La société de vérification d'identité Incode Technologies Inc. a annoncé aujourd'hui l'acquisition d'Identiq Protocol Ltd., une startup israélienne qui crée des outils cryptographiques permettant aux entreprises de partager des signaux de fraude sans partager les données client sous-jacentes.
Incode considère l'accord comme la pièce maîtresse d'un pari de 100 millions de dollars sur une infrastructure d'identité préservant la confidentialité. Il n’a pas révélé ce qu’il avait payé pour Identiq.
Les 100 millions de dollars serviront à financer davantage de traitement sur les appareils, des recherches plus approfondies sur les technologies améliorant la confidentialité et une vague d'embauches d'ingénieurs dans ses bureaux, a indiqué la société. Ces dépenses suivent un argument défendu par Incode depuis sa création en 2015, à savoir que la prévention de la fraude fonctionne mieux lorsqu'une entreprise détient moins de données utilisateur que davantage.

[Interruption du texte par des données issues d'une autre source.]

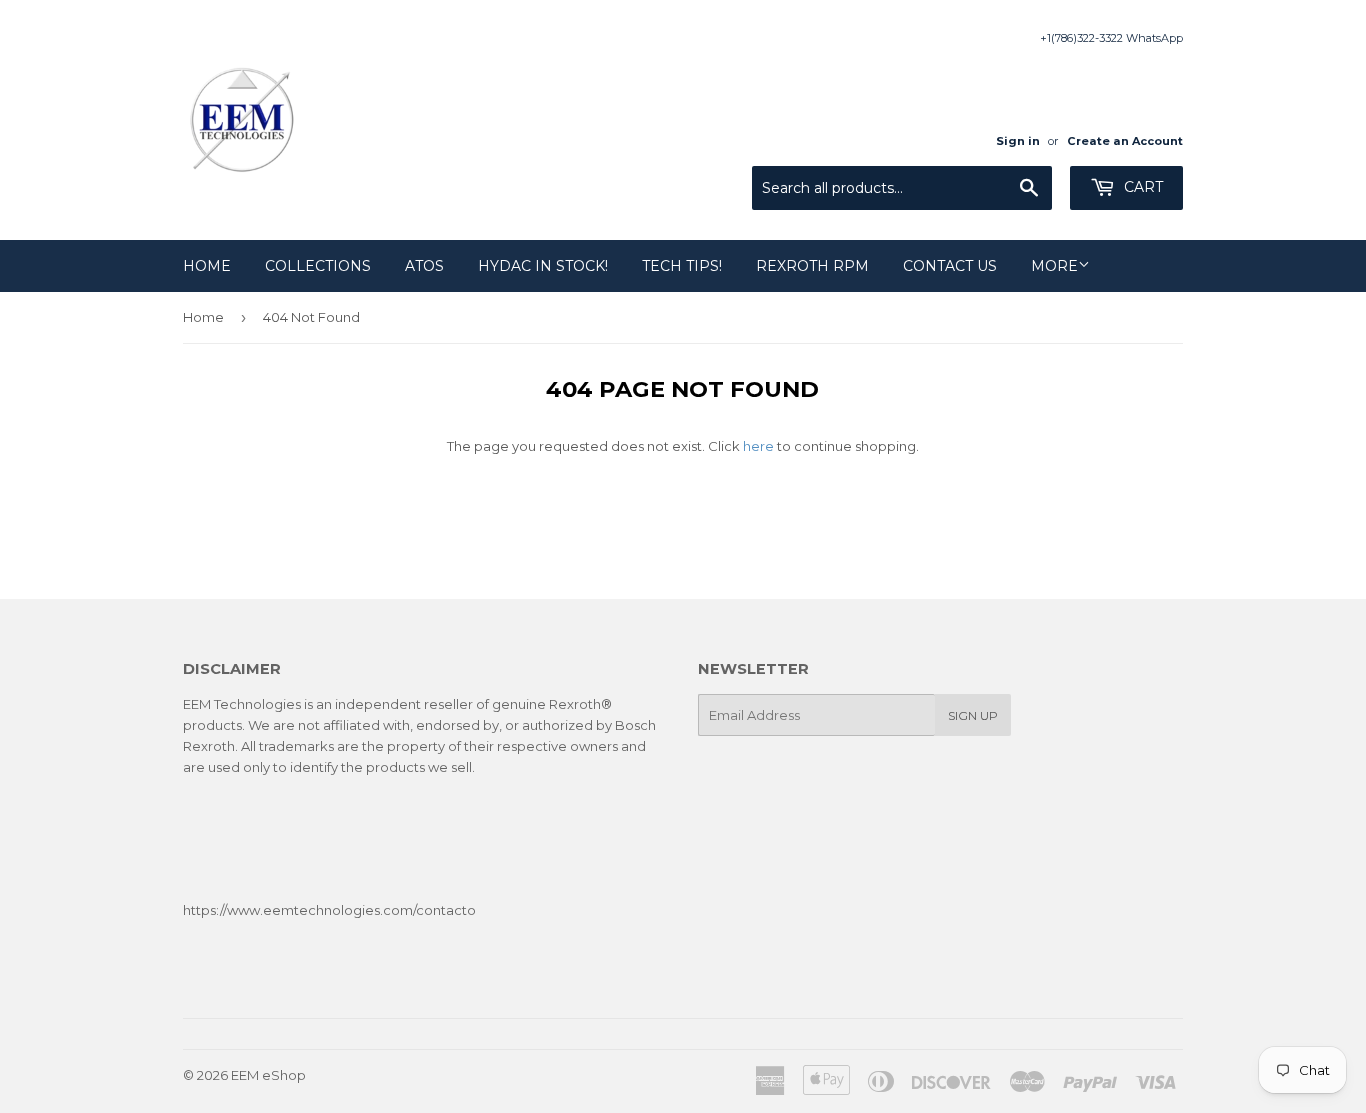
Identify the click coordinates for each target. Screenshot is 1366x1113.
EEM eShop (268, 1075)
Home (207, 266)
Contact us (950, 266)
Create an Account (1125, 141)
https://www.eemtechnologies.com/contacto (329, 910)
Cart (1141, 187)
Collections (318, 266)
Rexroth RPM (812, 266)
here (758, 446)
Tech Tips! (682, 266)
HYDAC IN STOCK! (543, 266)
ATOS (424, 266)
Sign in (1018, 141)
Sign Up (973, 715)
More (1054, 266)
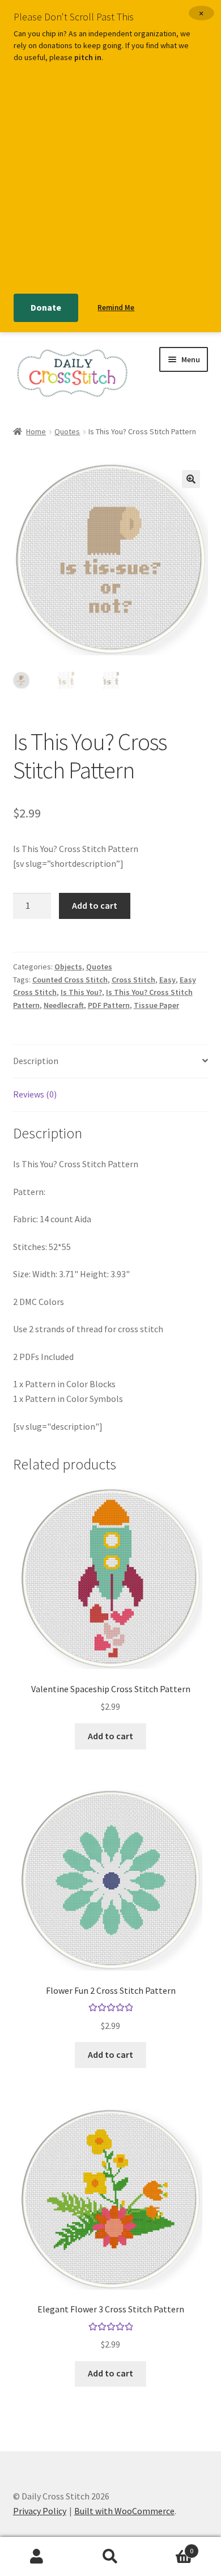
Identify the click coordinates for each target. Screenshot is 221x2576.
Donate (46, 307)
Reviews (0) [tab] (35, 1094)
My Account (37, 2556)
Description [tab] (35, 1060)
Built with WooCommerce (124, 2510)
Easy (167, 980)
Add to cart (94, 905)
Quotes (67, 431)
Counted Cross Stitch (70, 980)
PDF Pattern (109, 1005)
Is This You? (81, 992)
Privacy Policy (39, 2510)
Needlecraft (64, 1005)
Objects (68, 966)
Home (36, 431)
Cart (170, 2547)
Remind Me (115, 307)
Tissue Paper (156, 1005)
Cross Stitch (133, 980)
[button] (191, 479)
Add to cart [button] (110, 1736)
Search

La technologie d'Identiq résout un problème de longue date dans le domaine de la lutte contre la fraude. Les institutions qui souhaitent repérer les fraudeurs répétés sur un réseau doivent traditionnellement regrouper les données des clients dans des bases de données partagées, créant exactement le type de magasin de données central qui attire les violations. L'approche d'Identiq permet aux organisations de confirmer si une autre institution a déjà vu une identité donnée sans que l'une ou l'autre des parties n'expose les dossiers des clients. Pas de lac de données central, pas de courtage de données.
L’entreprise a consacré près d’une décennie et plus de 50 millions de dollars au développement de cette méthode brevetée. Incode a déclaré que la technologie, une fois intégrée, permettra de réaliser des milliards de vérifications par an.
« Chaque institution partageait avec nous la même préoccupation : comment lutter ensemble contre la fraude sans abandonner le contrôle des données de nos clients », a déclaré Itay Levy, co-fondateur et directeur général d'Identiq. « Identiq a construit la réponse à cette question. »
Incode a lié l'acquisition à deux autres choix de conception qui, selon lui, réduisent les données qu'il contient. Le flux de vérification de l'entreprise passe par une intelligence artificielle exclusive plutôt que par des examinateurs humains, supprimant ainsi un vecteur de violation courant. Et pour les contrôles sensibles tels que la vérification de l'âge, ses modèles les plus récents exécutent un traitement biométrique sur le propre appareil de l'utilisateur, afin que les données personnelles ne quittent pas l'environnement de l'utilisateur.
« Nous avons toujours pensé que la confidentialité et la prévention de la fraude ne sont pas un compromis, mais font partie du même problème, résolu ensemble ou pas du tout », a déclaré Ricardo Amper, fondateur et PDG d'Incode.
Le terrain s’inscrit dans un contexte d’aggravation des violations. Les violations liées à des fournisseurs tiers sont en augmentation et représentent 30 % des 3 322 compromissions de données aux États-Unis enregistrées l'année dernière par le Identity Theft Resource Center, un total record et le double de la part de cinq ans plus tôt.
Incode a déclaré qu'il possède les principales certifications de sécurité et de confidentialité recherchées par ses clients bancaires et gouvernementaux, parmi lesquelles SOC 2 Type 2, ISO/IEC 27001, FedRAMP Moderate et la marque de confiance Kantara IAL2.
Cette acquisition est la troisième d'Incode en deux ans. La société a acheté son rival en matière de vérification d’identité MetaMap Inc. en 2024 et AuthenticID en 2025.